HuggingFaceH4/MATH-500

test

eval

minerva

math-ai/minervamath

test

eval

olympiadbench

math-ai/olympiadbench

test

eval

Re-running is idempotent (skips populated dirs). Useful flags:

  • --force — re-download even if a directory exists

  • --only deepscaler,aime24 — partial subset

  • --verify — skip download; just load each from disk and assert non-empty

2. Run training

bash examples/math/offline/qwen3-8b-m2po-full-offline/scripts/run_qwen3-8b-m2po-full-offline.sh

You can confirm the offline path is active by looking for these lines in the AstraFlow service log:

Auto-derived offline_dir for dataset 'deepscaler': data-data/math/deepscaler
Loading DeepScaleR dataset from offline path: data-data/math/deepscaler
Auto-derived offline_dir for dataset 'aime24': data-data/math/aime24
... (same for aime25, amc, minerva, math500)

How it works

The recipe’s experiment.yaml sets a single field under dataflow:

dataflow:
  data_root: data-data/math

At startup astraflow.dataflow.service walks every entry in rollout_dataset and eval_datasets; for each one that does not already specify offline_dir, it auto-derives offline_dir = f"{data_root}/{name}". The name is:

  • the dict key for eval datasets (aime24, aime25, amc, minerva, math500)

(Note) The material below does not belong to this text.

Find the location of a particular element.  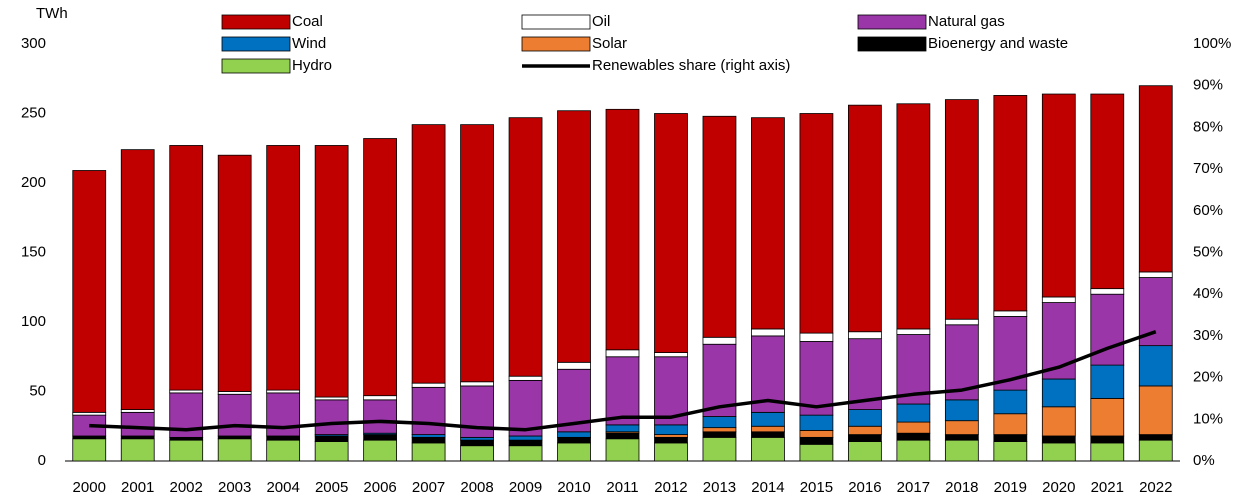

y-tick-label: 250 is located at coordinates (34, 112).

  • the dataset_fn module basename for the rollout dataset (deepscaler from astraflow.dataflow.dataset.deepscaler:get_deepscaler_rl_dataset)

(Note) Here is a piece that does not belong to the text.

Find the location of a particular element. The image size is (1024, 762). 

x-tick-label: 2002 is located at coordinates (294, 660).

The downloader uses the same naming convention, so the two sides stay in sync. To opt a single dataset out — e.g. point one eval at a different snapshot — just set offline_dir: explicitly on that entry; explicit values always win.

To convert any other recipe to offline mode, add the same dataflow.data_root field; no other changes are required.

Caveats

  • Model and tokenizer weights are not covered by the dataset downloader. model_path / tokenizer_path still point at Qwen/Qwen3-8B and resolve via the HuggingFace cache. For a fully air-gapped run, pre-fetch them with huggingface-cli download Qwen/Qwen3-8B --local-dir /local/models/Qwen3-8B and edit the two paths in experiment.yaml.

  • The downloader needs internet at prep time. Once data-data/math/ is populated, training itself works with HF_HUB_OFFLINE=1 / HF_DATASETS_OFFLINE=1.